▸ TRY IT: Please restate each entry below, word for word.

(Stored data)
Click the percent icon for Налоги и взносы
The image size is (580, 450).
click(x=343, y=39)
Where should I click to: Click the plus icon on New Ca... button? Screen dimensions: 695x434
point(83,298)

▸ RESULT:
Click the percent icon for Налоги и взносы
The image size is (580, 450).
click(x=343, y=39)
Where should I click to: Click the plus icon on New Ca... button? Screen dimensions: 695x434
point(83,298)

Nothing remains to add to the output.